City Hall’s willingness to work more closely with businesses could be a sign of the times. As municipalities across the state struggle with increased pension and health care costs for employees as well as less funds from the state, bringing in revenue is a top priority.
Larry Kosmont of Kosmont Companies, which helped produce the Cost of Doing Business Survey, said despite the dire situation of local government, there are several potentially positive opportunities to be had in the midst of the crisis. The down economy and resultant economic pressures on city governments can help business owners to find advantageous deals at City Hall.
“If you’re in business right now,” Kosmont said, “there are good deals to be struck with cities.”
With its high sales and income taxes, California remains an expensive state in which to do business. California is home to one third of the 40 most expensive cities, while only three of the 40 least expensive cities are in the state.

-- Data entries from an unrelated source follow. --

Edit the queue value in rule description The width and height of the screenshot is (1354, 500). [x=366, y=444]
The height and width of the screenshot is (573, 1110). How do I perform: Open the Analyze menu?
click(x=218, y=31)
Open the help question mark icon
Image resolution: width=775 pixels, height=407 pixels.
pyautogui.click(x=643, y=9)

“California puts its own cities in a difficult spot,” said Kosmont. “If a municipality succeeds in attracting a new or expanding firm, that new employer is inevitably squeezed by increasing local fees and the underlying cost of the state’s high tax schedule.”
Even so, Kosmont affirms that firms still want to locate in California citing the Golden State’s world class weather, amenities, diverse workforce, and strategic Pacific Rim location.
Again, location rules the day and is a significant reason why Santa Monica has been able to remain a hotbed of innovation and development.
But being by the beach doesn’t guarantee success. Investment has to be made.
“Many of the things that make Santa Monica a popular destination for tourists are the same things that make it a popular destination for employers,” Chase said. “Businesses also like Santa Monica because they want to be a part of an intimate community with a global brand. It’s not just an address.”